While the government says they want a private sector-run system so everyone is given an opportunity to be involved in the industry, the truth is only well-financed entities can afford to take the risks within this timeline, he says.

“The ADCO’s lottery system creates unrealistically fast timelines and the financial and contractual obligations imposed are so onerous that only large players can afford the risks involved,” he says.

It is a “really ambitious target date,” says Trina Fraser, co-managing partner at Brazeau Seller LLP and advisor to the Cannabis Council of Canada, the cannabis industry association.

 “Applicants who find this timeline challenging may choose to wait for further opportunities for cannabis retail in Ontario which will follow the temporary lottery process,” says Brian Gray, spokesperson at the Ministry of the Attorney General told Legal Feeds via email.

Even with the tough requirements it is expected a large number of applicants will be gunning for a winning ticket, according to Susan Newell, an associate in Osler’s health industry group.

“Everybody wants into the cannabis market,” she says. “I think people who didn't buy stocks early are now trying to find their own way into what's obviously a very booming industry.”

There are many unanswered questions arising out of this process, Fraser says. Prospective retailers do not know how the Ontario Cannabis Store — the province’s lone cannabis merchant — will allocate product between online and storefront sales. They also don’t know what the wholesale markup will be. While the government has said retailers can set their own prices, they are competing with the Ontario Cannabis Store’s monopoly on online sales and with a huge black market, Fraser says.

“Everybody who is putting their name in this hat and hoping to be one of these 25 retailers, it's just on the belief that this right to open one of the first 25 stores is going to be a very valuable one, without any understanding of what their costing or profit margins are going to be. Because you don't know,” Fraser says.

“They have said that retailers can set their own prices, but this is not an inelastic product. There is a price at which people will not buy your product.” 

Fraser says she has clients who are saying they are in no position get the operation in order by April and are skipping the lottery to wait until full application process opens up and others who say; “No, this is too big of an opportunity. If we are lucky enough to win, we'll figure it out.”

Gray says licenses are non-transferable and those who entered the lottery are not allowed to “change their applicant type, ownership and/or corporate structure in such a way that would result in a change of control of the [expression of interest] applicant or licensee during the lottery process.”

Control of the entity cannot change hands during the retail store authorization period which lasts until Dec. 13, 2019. Applicants can take on minority investors and Fraser says she expects to see licensing deals, service contracts, convertible debentures, options and other innovative ways for non-winning, well-capitalized companies to use the winners to get a foothold in the market.

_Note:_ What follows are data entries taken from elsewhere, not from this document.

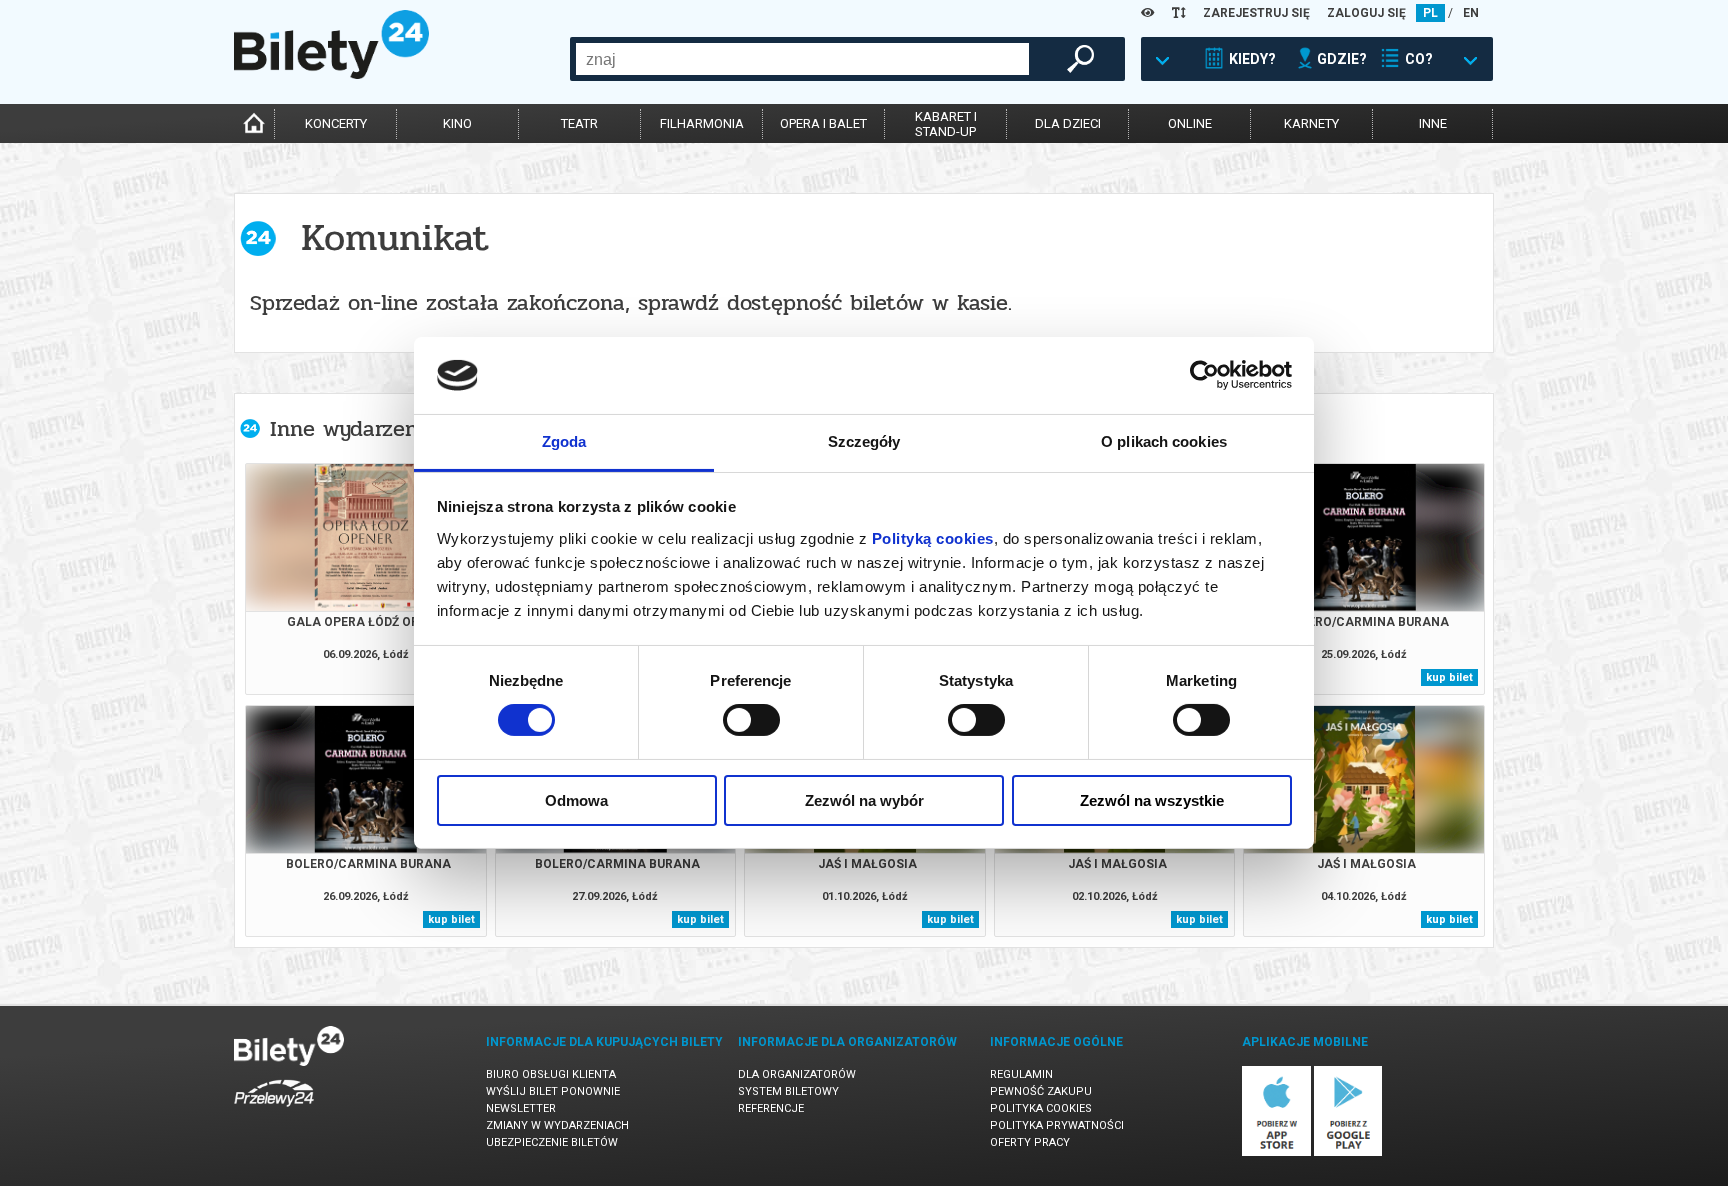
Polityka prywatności (1057, 1125)
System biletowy (788, 1091)
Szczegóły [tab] (864, 441)
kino (457, 123)
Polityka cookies (1041, 1108)
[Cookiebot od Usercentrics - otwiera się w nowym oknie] (1204, 375)
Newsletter (521, 1108)
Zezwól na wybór (864, 800)
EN (1471, 13)
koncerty (336, 123)
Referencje (771, 1108)
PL (1430, 13)
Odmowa (576, 800)
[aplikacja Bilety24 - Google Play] (1348, 1152)
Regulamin (1021, 1074)
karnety (1311, 123)
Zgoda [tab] (564, 441)
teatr (579, 123)
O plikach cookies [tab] (1164, 441)
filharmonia (702, 123)
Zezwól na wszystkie (1152, 800)
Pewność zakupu (1041, 1091)
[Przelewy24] (274, 1110)
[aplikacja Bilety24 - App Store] (1276, 1152)
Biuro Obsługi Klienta (551, 1074)
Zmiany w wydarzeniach (557, 1125)
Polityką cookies (933, 538)
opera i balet (823, 123)
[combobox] (802, 59)
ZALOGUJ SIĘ (1366, 13)
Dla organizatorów (797, 1074)
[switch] (751, 720)
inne (1433, 123)
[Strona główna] (331, 74)
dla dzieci (1068, 123)
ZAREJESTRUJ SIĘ (1256, 13)
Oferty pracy (1030, 1142)
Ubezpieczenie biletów (552, 1142)
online (1190, 123)
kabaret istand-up (946, 124)
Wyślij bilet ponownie (553, 1091)
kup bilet (1449, 677)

The cannabis market is still dealing with a deficit in supply, which is why only 25 spots were available for retail in 2019. Fraser says Health Canada has over 600 applications outstanding, some of whom are her clients who have been trying to get licensed for four years or more.

“Health Canada promised that they're trying to streamline their processes. They've allocated more resources to processing applications. They've hired and trained more people. Hopefully, we're going to see those licenses and expansions of existing sites be approved at a more rapid rate, so that the production can ramp up quickly,” she says.

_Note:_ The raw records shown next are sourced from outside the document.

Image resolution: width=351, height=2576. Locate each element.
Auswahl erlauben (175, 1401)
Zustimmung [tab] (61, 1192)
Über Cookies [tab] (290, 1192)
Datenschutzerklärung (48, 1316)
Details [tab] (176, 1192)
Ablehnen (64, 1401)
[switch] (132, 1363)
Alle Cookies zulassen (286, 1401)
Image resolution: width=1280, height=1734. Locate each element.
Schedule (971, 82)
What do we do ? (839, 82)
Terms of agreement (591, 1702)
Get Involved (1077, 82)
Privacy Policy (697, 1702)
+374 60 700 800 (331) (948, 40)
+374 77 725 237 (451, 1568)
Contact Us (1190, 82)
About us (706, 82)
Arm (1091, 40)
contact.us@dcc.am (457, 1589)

“I think it's fair to say that supply will probably be an issue for at least the next year or so.”

Also, on Oct. 17, 2019 — a year post-legalization — edibles containing cannabis will become legal, which will add to the supply problem.

“We've got literally hundreds of new product types coming onto the market this year. Until these products actually do come onto the market, we don't really know what the consumer demand for them is going to be,” Fraser says. “So it's going to have to be a period of adjustment, where we see what it is the consumers are looking to buy and figure out how to allocate the available supply to those types of products.”